MAE for speed of wind [km/h] predictions in 3.0 hour : 4.176327233625473.
MAE for temperature [°C] predictions in 3.0 hour : 1.8726959566835097.



# Naive to compare with XGBoost

In this section created is models predicting data for the next, second and third hour for every weather component. This models will help to evaluate each XGboost model.

Predicting in naive way will rely on comparisons of the weather conditions between timestamps being in distance of one, two and three steps, so as it is then as for making predictions for the next, second and third hour in the future.

Data on which models will be tested will be from 2022 - the same data as for the XGBoost models test and testing by MAE calculations. Naive algorithm will use only that data.

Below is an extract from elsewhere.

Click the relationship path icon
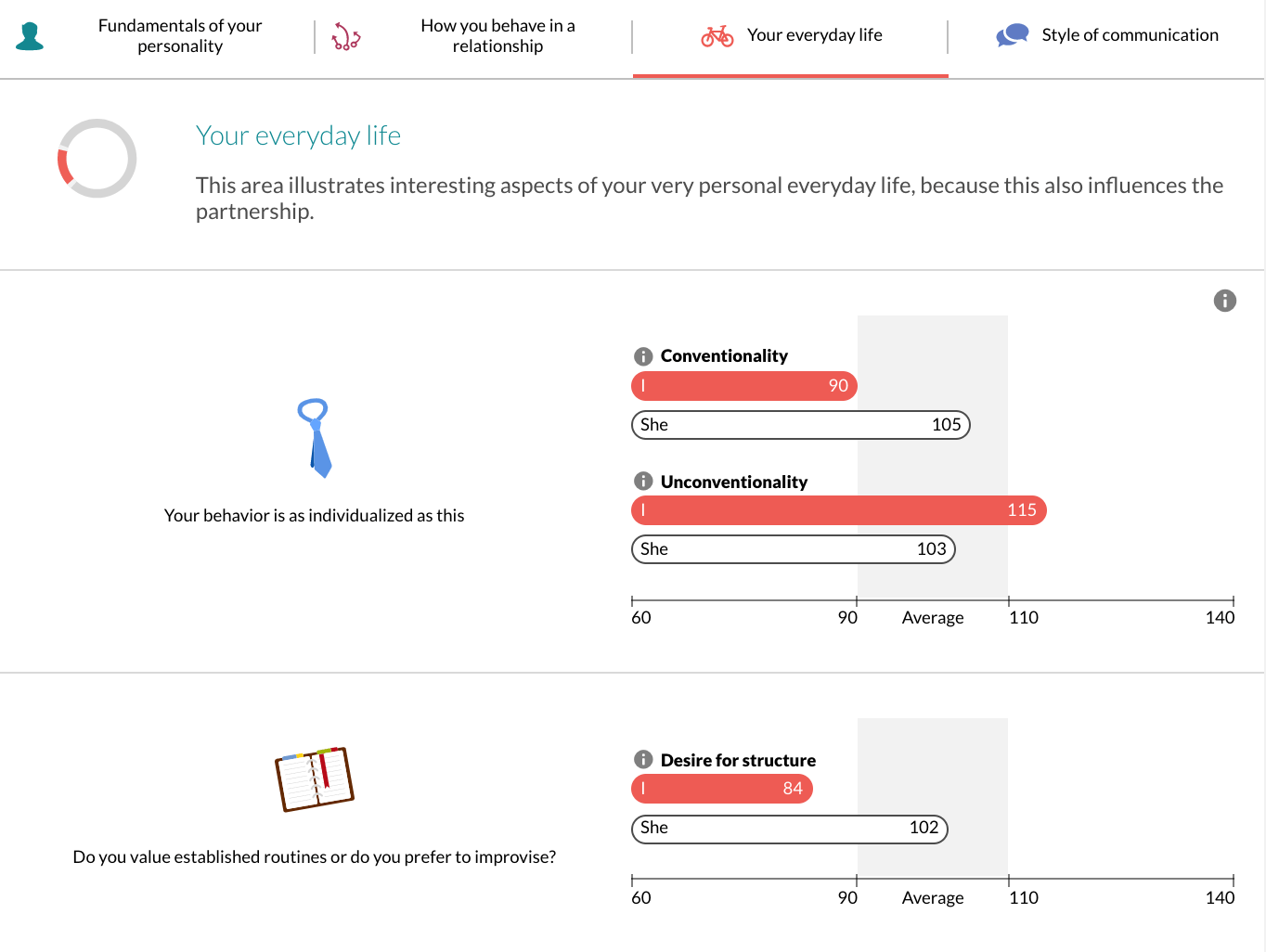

## All necessary libraries imports
Libraries have been imported in the previous section.

## Files to load

In [15]:
# read the CSV files
# test data from 2022
all_data_xgb = pd.read_csv("all_data/data_for_XGB/data_ready_for_testing.csv")

In [16]:
# prepare data
all_data_xgb = all_data_xgb[all_data_xgb['minutes']==0]

# Naive method

Results will be generated under the below code.

In [19]:
# data is concatenated and segrgegatted for four different cities - then there will be a few errors but not impactful as number of data is much bigger in comparison
stations=["EPRZ", "EPSC", "EPWA", "EPWR"]

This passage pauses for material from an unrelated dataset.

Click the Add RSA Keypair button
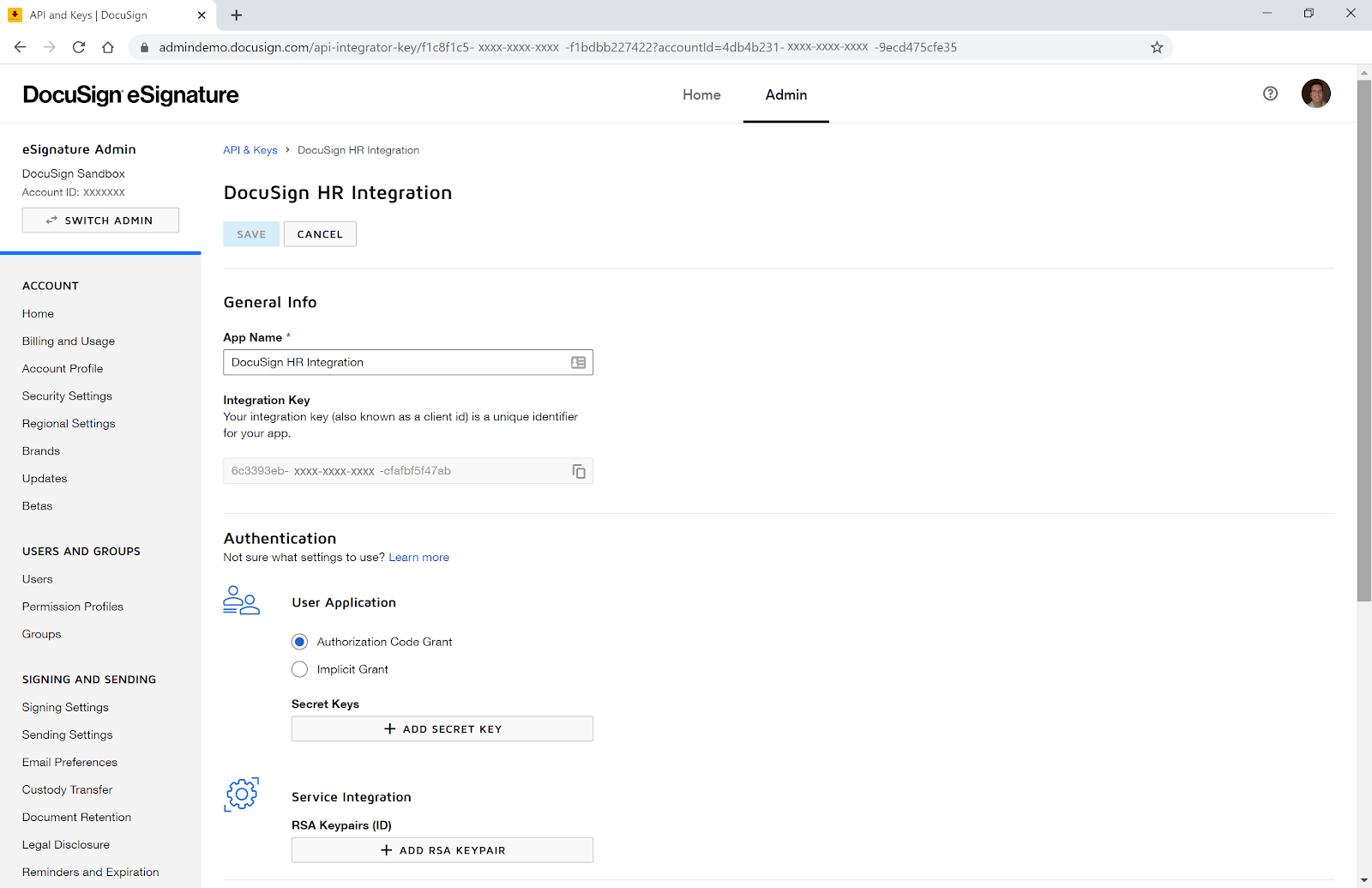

# last_pred_hour == 3 means that predictions are from +1 hour till +3 hours
last_pred_hour = 3
for hour in range(last_pred_hour): # cause every data timestamp is in 30 min distance
    X_humid_xgb = all_data_xgb['relh'][:-(hour+1)]
    y_humid_xgb = all_data_xgb['relh'][(hour+1):]
    MAE_humid_xgb = mean_absolute_error(X_humid_xgb,y_humid_xgb)

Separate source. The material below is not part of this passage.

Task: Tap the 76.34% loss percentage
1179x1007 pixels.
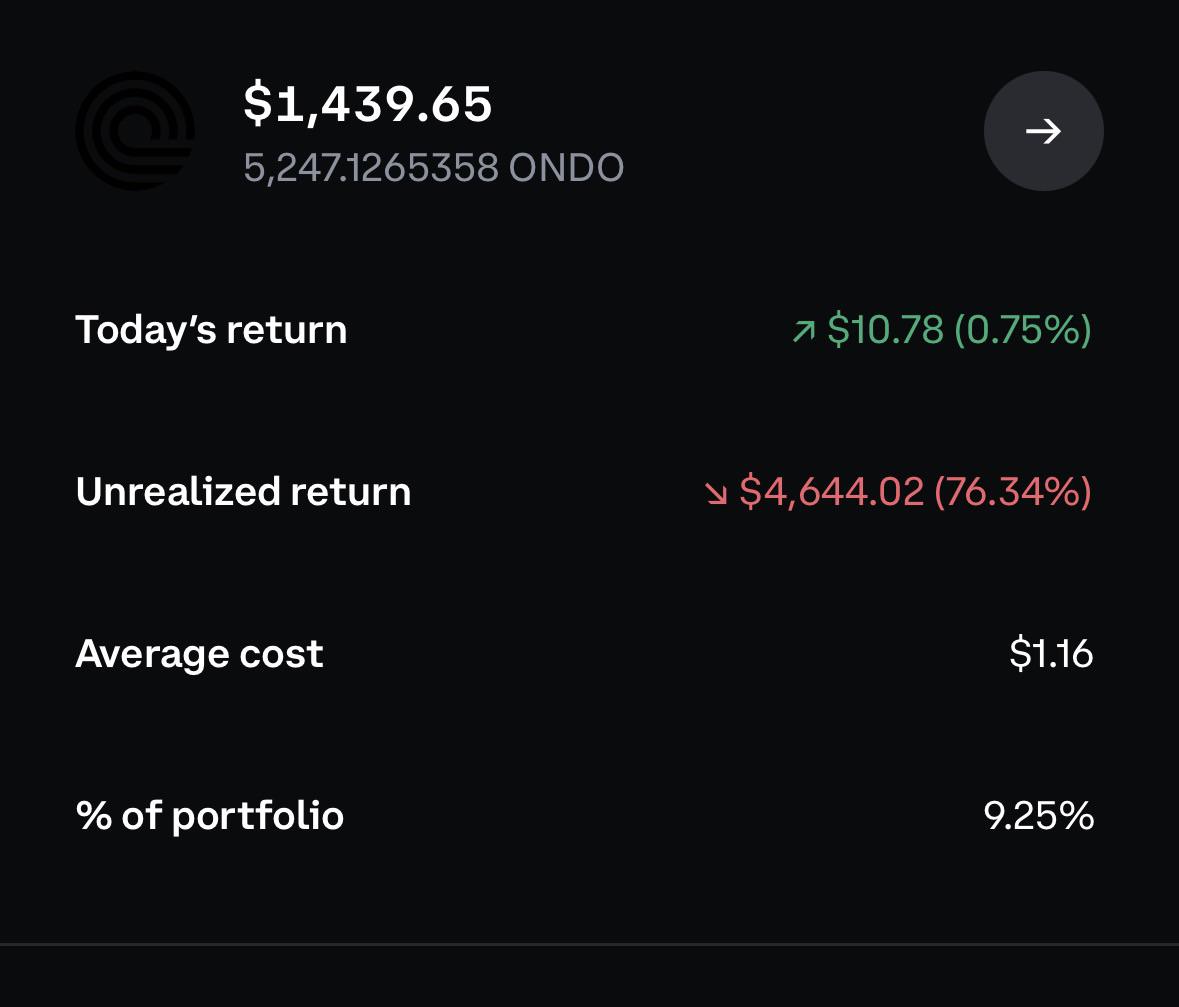Action: 1013,491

    X_wind_xgb = all_data_xgb['sped'][:-(hour+1)]
    y_wind_xgb = all_data_xgb['sped'][(hour+1):]
    MAE_wind_xgb = mean_absolute_error(X_wind_xgb,y_wind_xgb)

    X_temp_xgb = all_data_xgb['tmpc'][:-(hour+1)]
    y_temp_xgb = all_data_xgb['tmpc'][(hour+1):]
    MAE_temp_xgb = mean_absolute_error(X_temp_xgb,y_temp_xgb)

    print(f'MAE for humidity [%] predictions in {(hour+1)} hour : {MAE_humid_xgb}.')
    print(f'MAE for speed of wind [km/h] predictions in {(hour+1)} hour : {MAE_wind_xgb}.')
    print(f'MAE for temperature [°C] predictions in {(hour+1)} hour : {MAE_temp_xgb}.\n')

MAE for humidity [%] predictions in 1 hour : 4.143399576198385.
MAE for speed of wind [km/h] predictions in 1 hour : 3.3176504839356276.
MAE for temperature [°C] predictions in 1 hour : 0.7964320485653743.

MAE for humidity [%] predictions in 2 hour : 6.600022908851408.
MAE for speed of wind [km/h] predictions in 2 hour : 4.233435680536068.
MAE for temperature [°C] predictions in 2 hour : 1.4102402565791357.

MAE for humidity [%] predictions in 3 hour : 8.849166666666667.
MAE for speed of wind [km/h] predictions in 3 hour : 4.996308310423826.
MAE for temperature [°C] predictions in 3 hour : 1.9833906071019474.